= REQUIRED WORK =
Rewrite everything from the line containing "You are a GUI" down to the line containing "point(440,72)" in the rows below, changing "green" to "red" and leaving the rest as it is. Omit the pictures from your answer.

----

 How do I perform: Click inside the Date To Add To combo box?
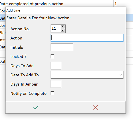(x=87, y=75)
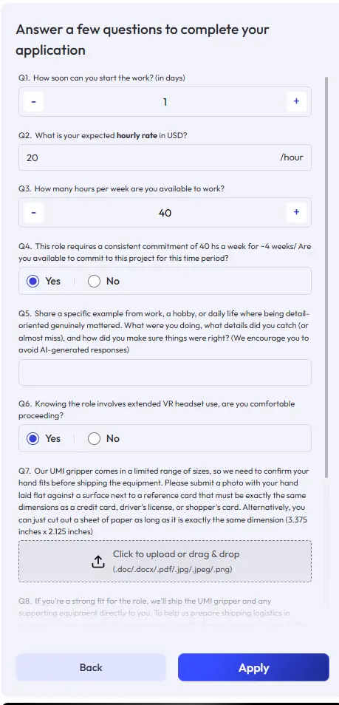Click the /hour suffix in rate field
The height and width of the screenshot is (705, 339).
[291, 157]
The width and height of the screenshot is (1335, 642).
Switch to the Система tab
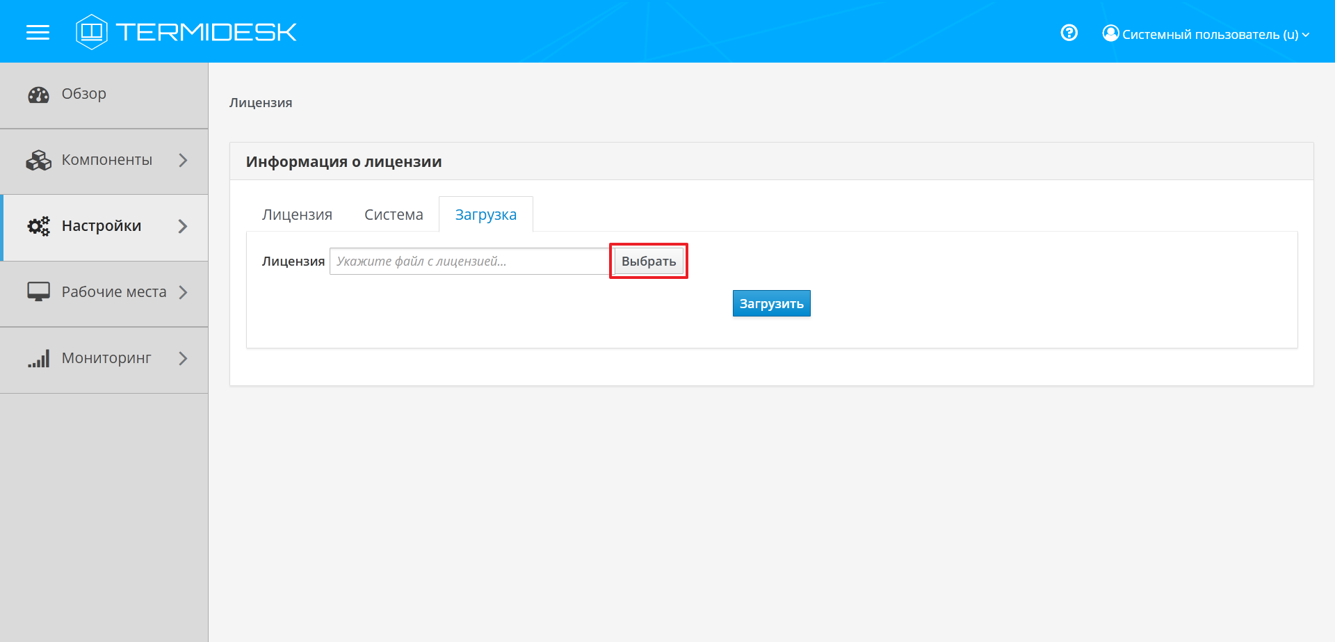pos(394,215)
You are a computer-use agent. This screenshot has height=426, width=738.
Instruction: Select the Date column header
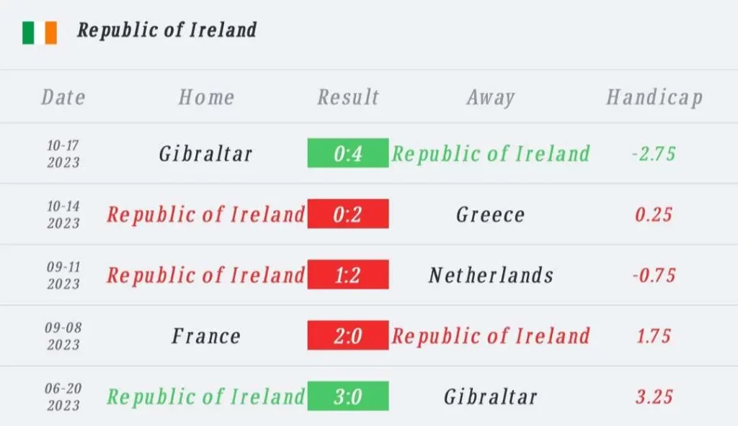tap(63, 97)
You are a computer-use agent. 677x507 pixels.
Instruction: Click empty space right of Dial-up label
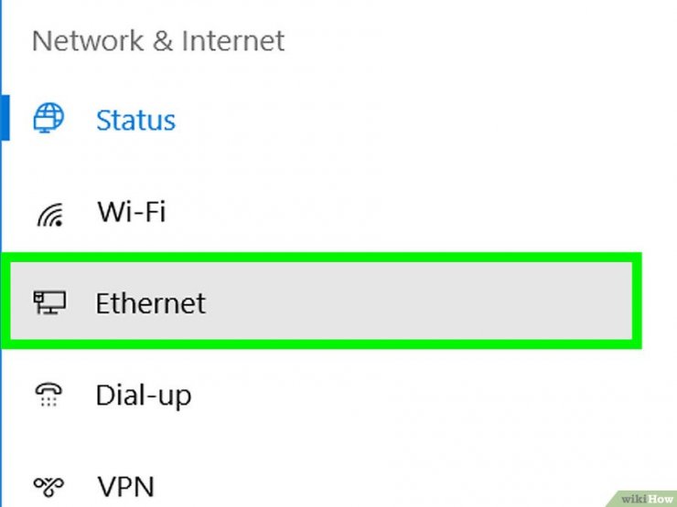coord(410,396)
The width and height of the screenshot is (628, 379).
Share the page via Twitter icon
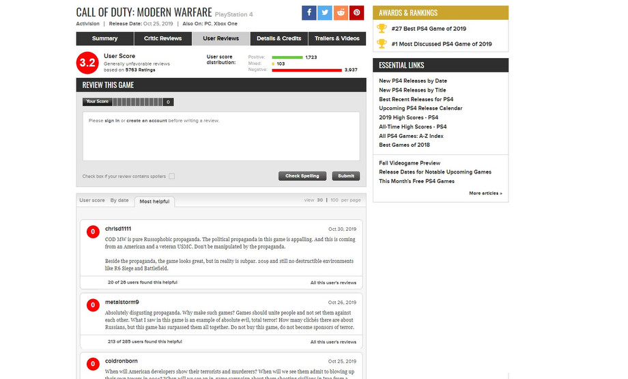(325, 13)
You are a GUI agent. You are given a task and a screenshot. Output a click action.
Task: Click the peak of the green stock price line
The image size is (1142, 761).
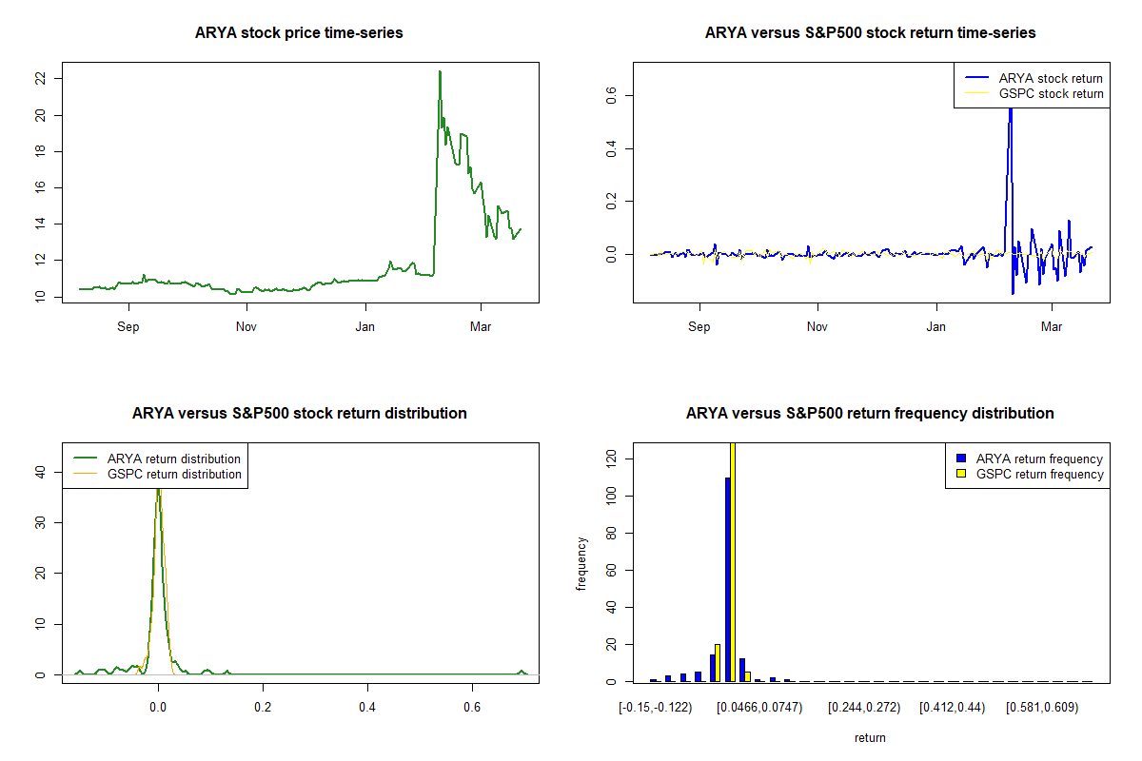point(440,72)

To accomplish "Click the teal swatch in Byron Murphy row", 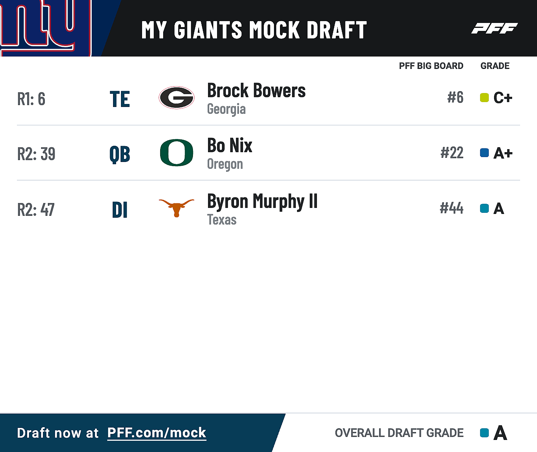I will point(484,208).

----

= EXPECTED ANSWER =
You are a GUI agent. You are given a task and a screenshot. Output a click action.
Task: Click the peak of the red stock price line
The image size is (1142, 761).
point(440,72)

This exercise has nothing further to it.